- [About this task]: Every line below that holds the string "computer" should be copied out.

[Opening Source records section]

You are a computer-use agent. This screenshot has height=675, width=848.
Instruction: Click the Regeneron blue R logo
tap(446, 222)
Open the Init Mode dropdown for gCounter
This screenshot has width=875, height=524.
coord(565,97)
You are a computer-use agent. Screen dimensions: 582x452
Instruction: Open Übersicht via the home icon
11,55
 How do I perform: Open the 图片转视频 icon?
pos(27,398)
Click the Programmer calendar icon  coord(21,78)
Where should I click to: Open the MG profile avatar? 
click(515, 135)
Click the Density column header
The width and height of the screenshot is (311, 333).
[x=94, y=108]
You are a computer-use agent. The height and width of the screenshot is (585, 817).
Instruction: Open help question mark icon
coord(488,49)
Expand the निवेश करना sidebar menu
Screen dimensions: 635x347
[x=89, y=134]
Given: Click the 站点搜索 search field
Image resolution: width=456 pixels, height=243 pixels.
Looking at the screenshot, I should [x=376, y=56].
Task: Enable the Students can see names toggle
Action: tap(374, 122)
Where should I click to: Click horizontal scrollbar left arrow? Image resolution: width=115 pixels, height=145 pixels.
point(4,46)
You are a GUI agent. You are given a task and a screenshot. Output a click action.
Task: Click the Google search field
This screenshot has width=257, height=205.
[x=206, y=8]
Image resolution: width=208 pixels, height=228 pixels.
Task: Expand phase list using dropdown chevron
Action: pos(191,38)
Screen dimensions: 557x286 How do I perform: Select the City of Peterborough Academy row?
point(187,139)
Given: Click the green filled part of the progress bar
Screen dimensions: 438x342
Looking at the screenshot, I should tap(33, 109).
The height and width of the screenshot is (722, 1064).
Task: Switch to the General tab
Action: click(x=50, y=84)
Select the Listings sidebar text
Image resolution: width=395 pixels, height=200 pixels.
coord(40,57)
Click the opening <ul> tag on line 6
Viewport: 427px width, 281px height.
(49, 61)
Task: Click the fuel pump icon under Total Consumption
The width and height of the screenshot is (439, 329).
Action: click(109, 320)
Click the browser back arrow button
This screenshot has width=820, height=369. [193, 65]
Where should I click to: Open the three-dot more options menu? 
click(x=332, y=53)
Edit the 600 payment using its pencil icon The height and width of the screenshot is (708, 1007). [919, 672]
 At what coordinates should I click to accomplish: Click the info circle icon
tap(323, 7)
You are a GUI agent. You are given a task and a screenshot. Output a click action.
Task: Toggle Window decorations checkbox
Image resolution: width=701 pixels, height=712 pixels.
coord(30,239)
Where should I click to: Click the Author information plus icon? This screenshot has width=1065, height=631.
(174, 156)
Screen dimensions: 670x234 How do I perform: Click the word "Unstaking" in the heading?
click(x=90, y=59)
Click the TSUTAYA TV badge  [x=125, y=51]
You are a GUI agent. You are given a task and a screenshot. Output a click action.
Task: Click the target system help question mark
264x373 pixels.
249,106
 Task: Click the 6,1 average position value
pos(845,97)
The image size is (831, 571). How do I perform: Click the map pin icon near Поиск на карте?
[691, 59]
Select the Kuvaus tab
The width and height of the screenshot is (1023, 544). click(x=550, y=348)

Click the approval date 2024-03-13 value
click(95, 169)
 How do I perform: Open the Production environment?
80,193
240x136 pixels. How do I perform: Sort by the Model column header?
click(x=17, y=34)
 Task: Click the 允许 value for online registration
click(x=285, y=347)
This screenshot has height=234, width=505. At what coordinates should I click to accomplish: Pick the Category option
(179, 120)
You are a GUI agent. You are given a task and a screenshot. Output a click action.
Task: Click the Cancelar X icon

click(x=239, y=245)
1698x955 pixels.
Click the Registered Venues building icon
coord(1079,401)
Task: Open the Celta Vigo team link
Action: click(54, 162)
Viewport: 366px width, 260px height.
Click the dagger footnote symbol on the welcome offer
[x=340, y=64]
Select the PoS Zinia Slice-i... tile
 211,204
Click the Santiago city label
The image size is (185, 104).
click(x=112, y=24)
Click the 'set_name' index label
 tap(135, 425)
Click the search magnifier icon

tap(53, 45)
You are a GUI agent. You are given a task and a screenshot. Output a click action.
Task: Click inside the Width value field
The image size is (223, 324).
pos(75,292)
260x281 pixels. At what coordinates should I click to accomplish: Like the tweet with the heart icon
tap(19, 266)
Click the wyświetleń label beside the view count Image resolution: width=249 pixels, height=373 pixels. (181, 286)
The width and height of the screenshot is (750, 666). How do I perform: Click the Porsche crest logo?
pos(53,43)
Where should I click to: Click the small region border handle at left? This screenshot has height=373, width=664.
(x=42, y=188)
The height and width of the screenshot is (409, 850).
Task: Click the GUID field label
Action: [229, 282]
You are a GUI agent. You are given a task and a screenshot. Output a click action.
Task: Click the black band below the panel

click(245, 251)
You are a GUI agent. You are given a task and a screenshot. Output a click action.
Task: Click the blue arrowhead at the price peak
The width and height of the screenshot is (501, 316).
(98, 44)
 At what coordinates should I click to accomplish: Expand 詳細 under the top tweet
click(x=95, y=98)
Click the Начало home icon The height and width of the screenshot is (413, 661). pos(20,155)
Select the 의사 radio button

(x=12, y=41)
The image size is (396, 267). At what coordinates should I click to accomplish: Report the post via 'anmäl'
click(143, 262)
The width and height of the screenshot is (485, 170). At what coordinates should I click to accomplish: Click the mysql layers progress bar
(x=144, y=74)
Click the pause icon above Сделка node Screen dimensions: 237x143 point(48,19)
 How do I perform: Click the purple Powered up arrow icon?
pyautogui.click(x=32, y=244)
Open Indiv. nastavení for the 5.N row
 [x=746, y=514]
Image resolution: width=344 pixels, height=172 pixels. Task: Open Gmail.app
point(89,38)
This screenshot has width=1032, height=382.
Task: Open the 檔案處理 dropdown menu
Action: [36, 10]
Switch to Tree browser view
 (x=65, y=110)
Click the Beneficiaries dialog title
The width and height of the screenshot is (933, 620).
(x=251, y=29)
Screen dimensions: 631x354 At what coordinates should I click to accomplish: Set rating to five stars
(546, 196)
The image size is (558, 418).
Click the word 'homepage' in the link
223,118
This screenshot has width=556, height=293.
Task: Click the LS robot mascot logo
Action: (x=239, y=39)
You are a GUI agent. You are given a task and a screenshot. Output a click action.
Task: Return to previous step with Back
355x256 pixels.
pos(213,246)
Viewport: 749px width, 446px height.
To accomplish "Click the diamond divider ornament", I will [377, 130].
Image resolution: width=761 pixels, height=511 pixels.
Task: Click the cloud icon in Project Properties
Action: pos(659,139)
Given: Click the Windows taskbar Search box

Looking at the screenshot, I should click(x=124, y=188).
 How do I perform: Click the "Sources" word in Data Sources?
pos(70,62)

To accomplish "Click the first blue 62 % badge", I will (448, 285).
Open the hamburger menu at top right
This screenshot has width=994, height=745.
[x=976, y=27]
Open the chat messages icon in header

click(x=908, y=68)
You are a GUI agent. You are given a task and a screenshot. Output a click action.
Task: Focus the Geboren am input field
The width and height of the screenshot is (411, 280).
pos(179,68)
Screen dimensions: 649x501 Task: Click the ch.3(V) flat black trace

[Closing Source records section]

- [Reply to the task]:
You are a computer-use agent. This screenshot has height=675, width=848.
You are a computer-use agent. Screen dimensions: 582x452
You are a computer-use agent. The height and width of the screenshot is (585, 817).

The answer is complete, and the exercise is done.